* _Work to complete_
Reproduce word for word every line from the one containing "616x511 pixels." to the final line of the data below; omit the pictures.

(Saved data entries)

☆ ☆ ☆

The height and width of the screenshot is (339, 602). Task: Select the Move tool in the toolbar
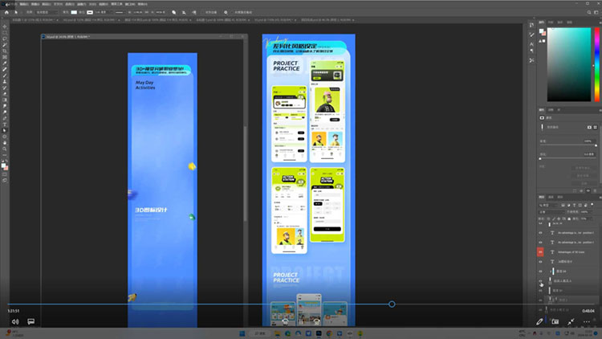pos(5,28)
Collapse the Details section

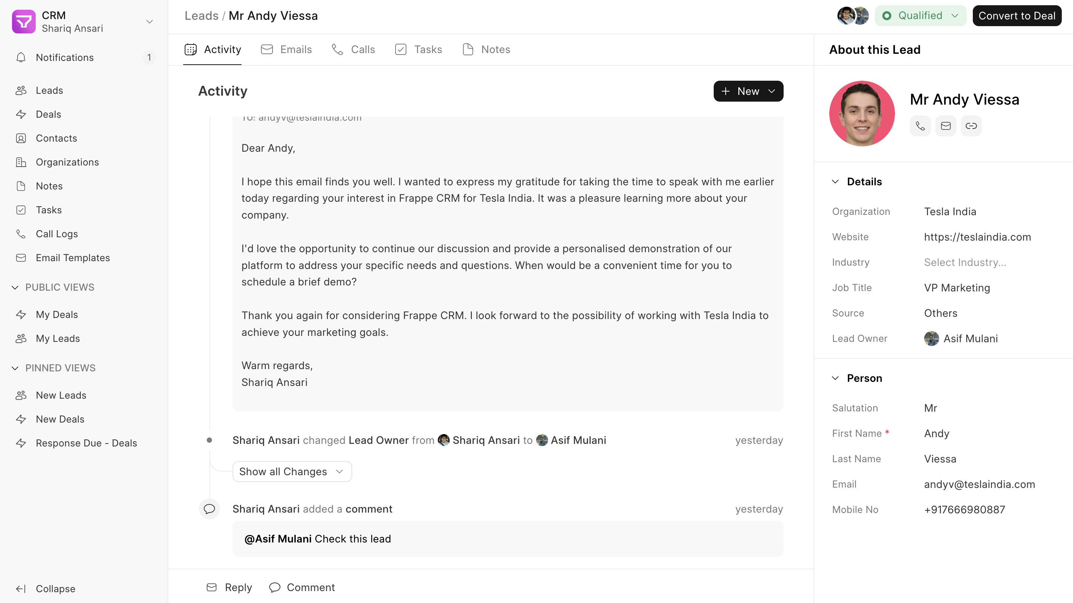[x=835, y=182]
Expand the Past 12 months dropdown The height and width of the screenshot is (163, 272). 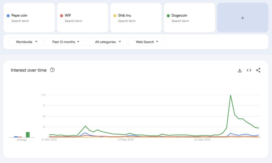click(66, 42)
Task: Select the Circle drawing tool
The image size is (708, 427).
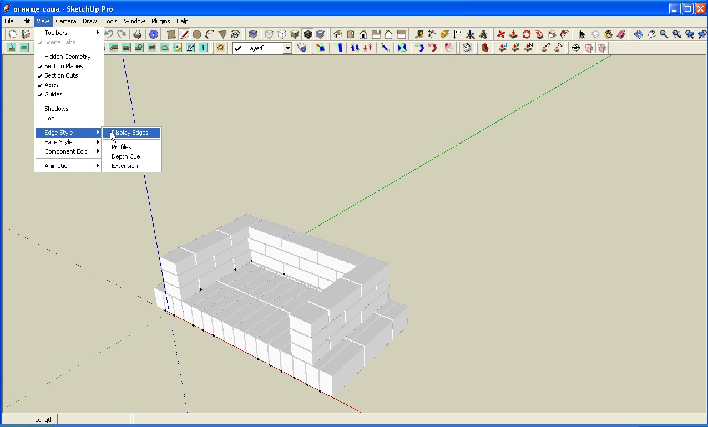Action: (x=197, y=34)
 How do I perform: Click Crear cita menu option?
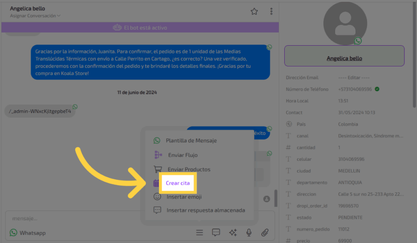(178, 183)
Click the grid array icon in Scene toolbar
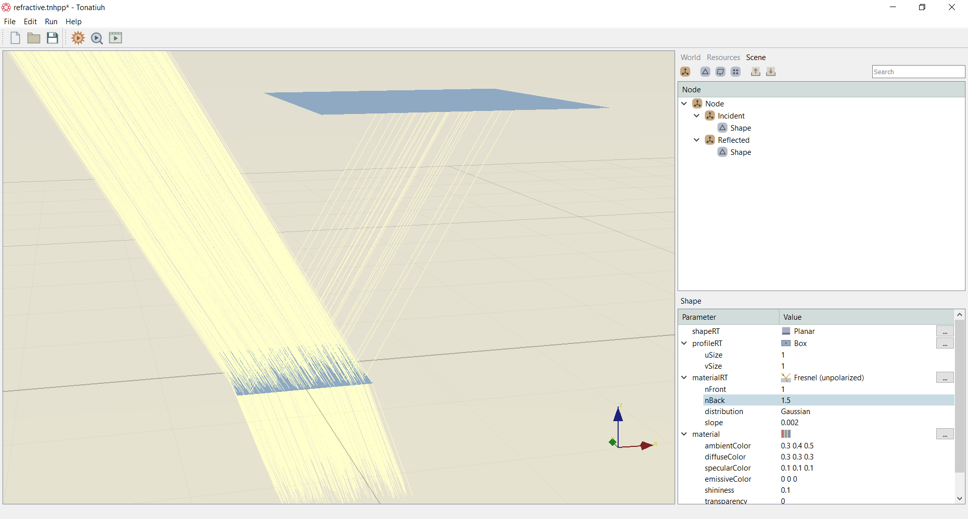Viewport: 968px width, 519px height. pyautogui.click(x=736, y=72)
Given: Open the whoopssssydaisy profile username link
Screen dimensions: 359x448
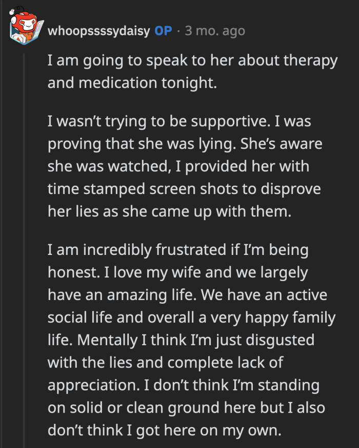Looking at the screenshot, I should (98, 31).
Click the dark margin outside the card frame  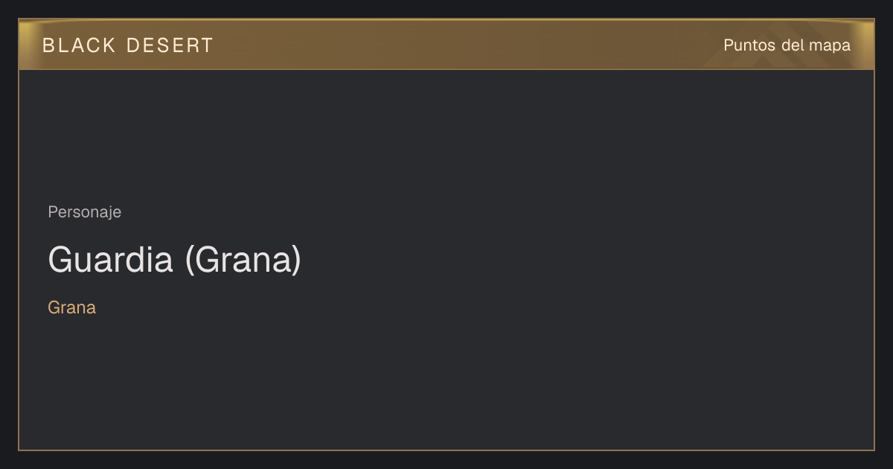point(447,460)
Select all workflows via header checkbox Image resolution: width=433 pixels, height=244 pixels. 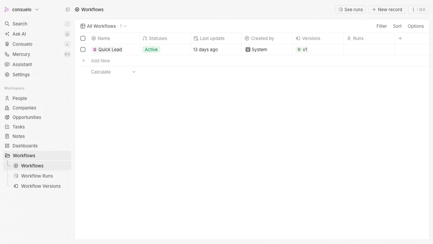[83, 38]
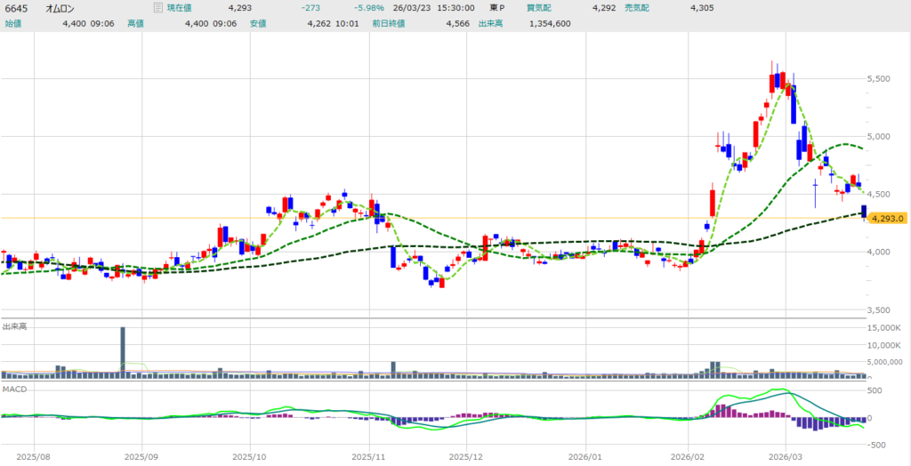Click the 4,293.0 current price tag
Viewport: 911px width, 466px height.
[x=888, y=218]
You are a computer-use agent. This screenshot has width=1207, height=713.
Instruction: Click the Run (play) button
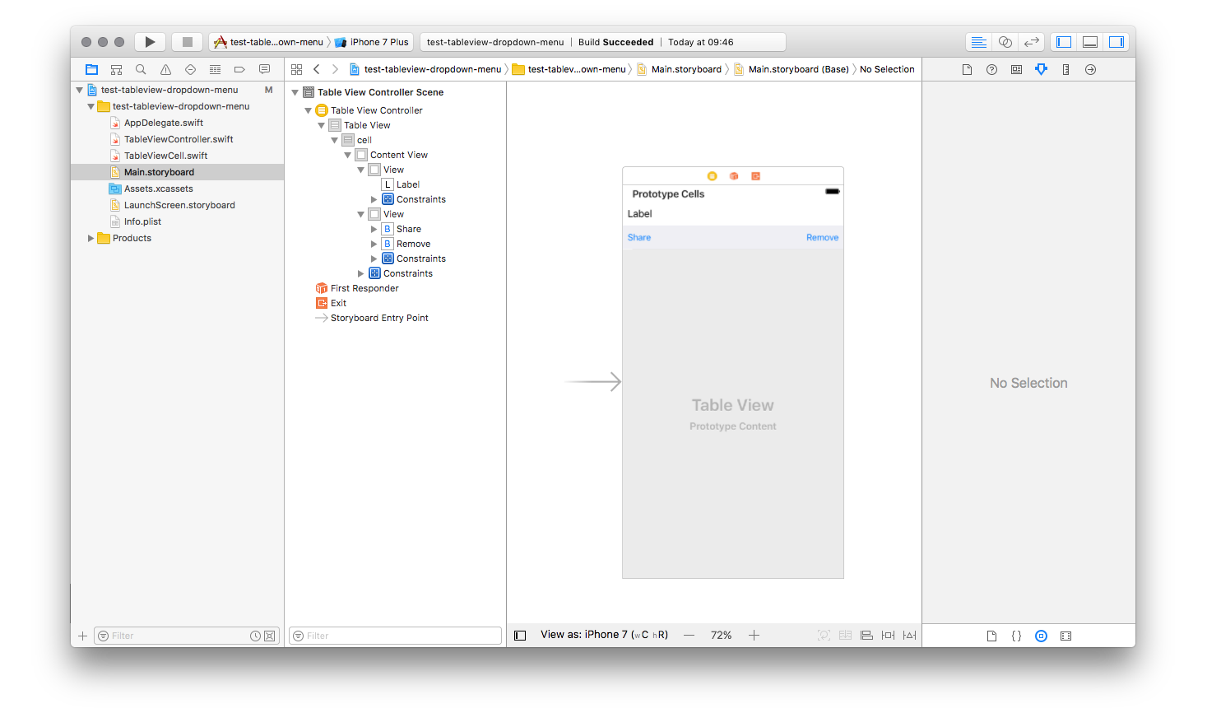tap(150, 42)
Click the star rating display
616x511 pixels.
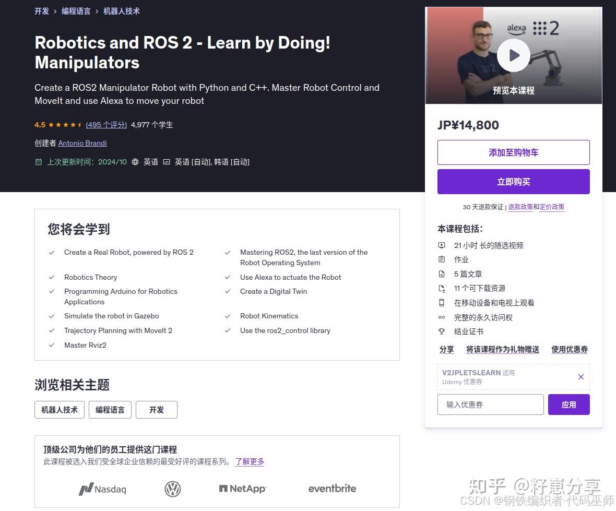pos(66,125)
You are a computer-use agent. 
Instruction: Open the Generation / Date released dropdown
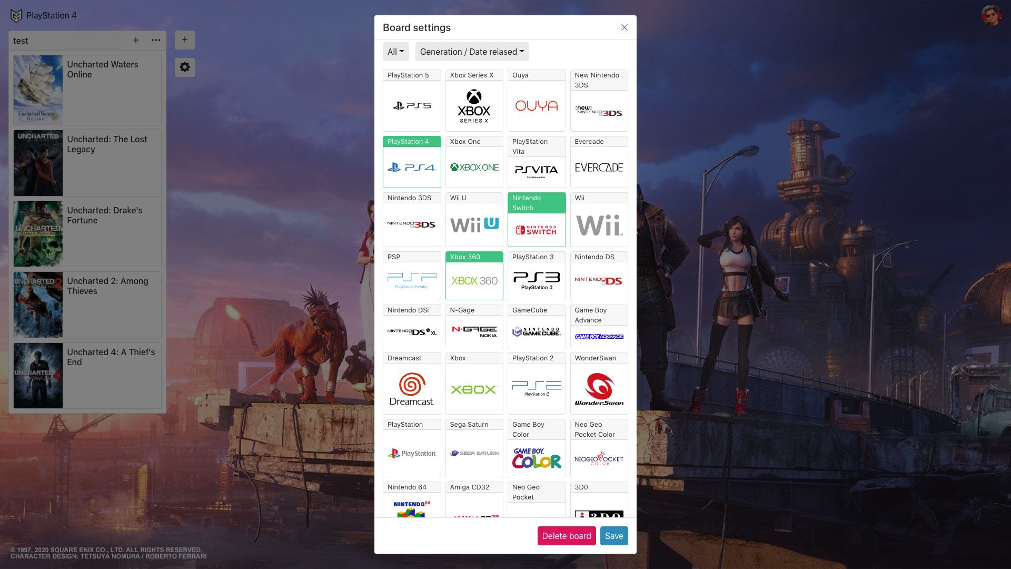tap(472, 52)
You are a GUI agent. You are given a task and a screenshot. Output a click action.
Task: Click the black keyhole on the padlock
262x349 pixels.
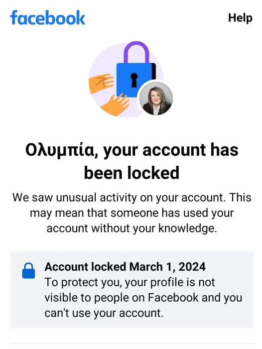click(134, 80)
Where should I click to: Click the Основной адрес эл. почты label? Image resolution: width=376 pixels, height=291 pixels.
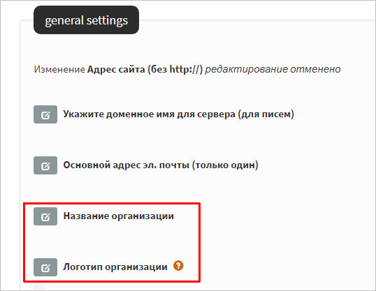coord(161,165)
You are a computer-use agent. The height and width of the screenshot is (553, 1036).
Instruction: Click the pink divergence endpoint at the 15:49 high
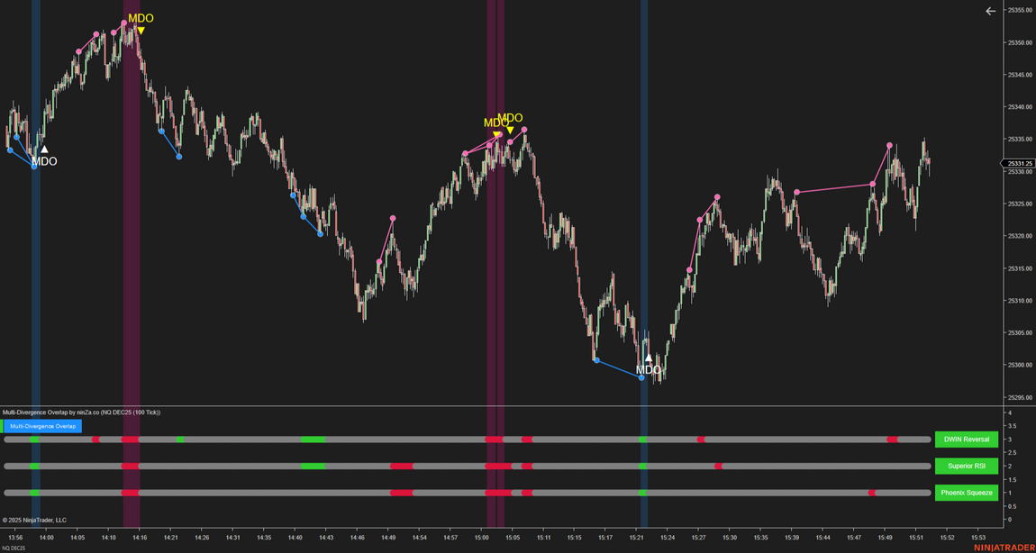[889, 146]
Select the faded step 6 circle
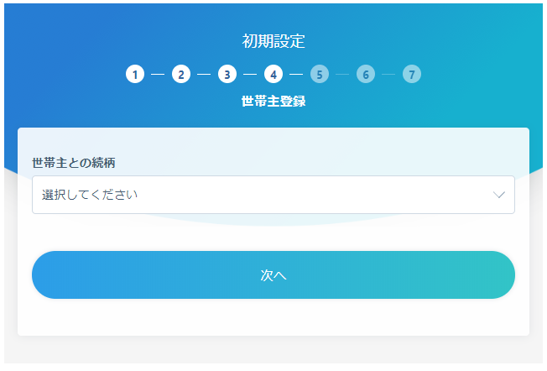Image resolution: width=547 pixels, height=371 pixels. 365,74
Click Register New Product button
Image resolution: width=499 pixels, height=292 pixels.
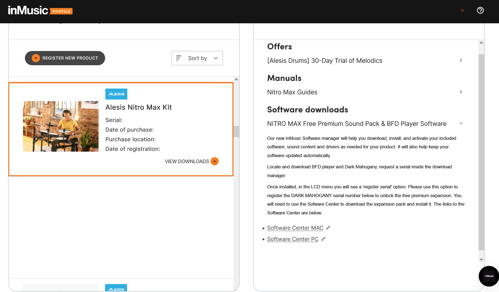click(65, 58)
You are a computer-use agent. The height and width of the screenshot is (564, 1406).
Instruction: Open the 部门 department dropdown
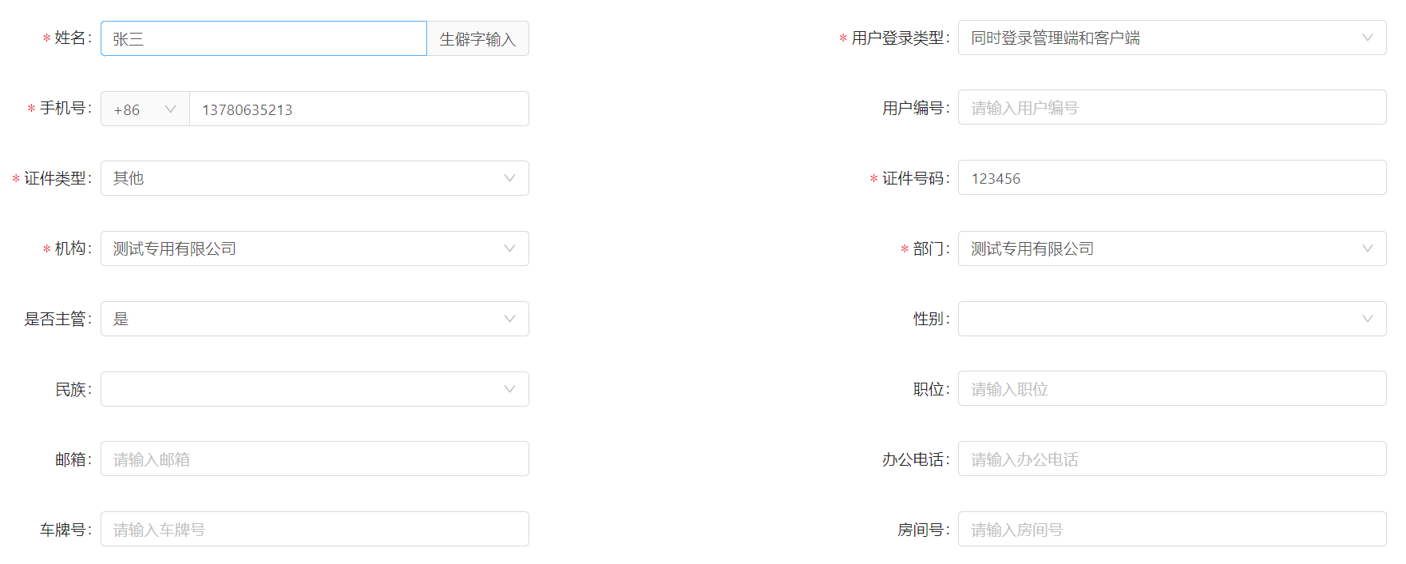(x=1171, y=248)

☆ ☆ ☆

* _Task solution_
616x511 pixels.
pos(66,125)
You are a computer-use agent. 
Instruction: Open the Generation / Date released dropdown
tap(472, 52)
You are a GUI agent. You are given a task and a screenshot. Output a click action.
Task: Click the black keyhole on the padlock
262x349 pixels.
click(134, 80)
Where should I click to: Click the Основной адрес эл. почты label? Image resolution: width=376 pixels, height=291 pixels.
coord(161,165)
You are a computer-use agent. The height and width of the screenshot is (553, 1036).
Instruction: Click the pink divergence endpoint at the 15:49 high
[889, 146]
Select the faded step 6 circle
Image resolution: width=547 pixels, height=371 pixels. 365,74
Click Register New Product button
Image resolution: width=499 pixels, height=292 pixels.
click(65, 58)
You are a computer-use agent. The height and width of the screenshot is (564, 1406).
Instruction: Open the 部门 department dropdown
(x=1171, y=248)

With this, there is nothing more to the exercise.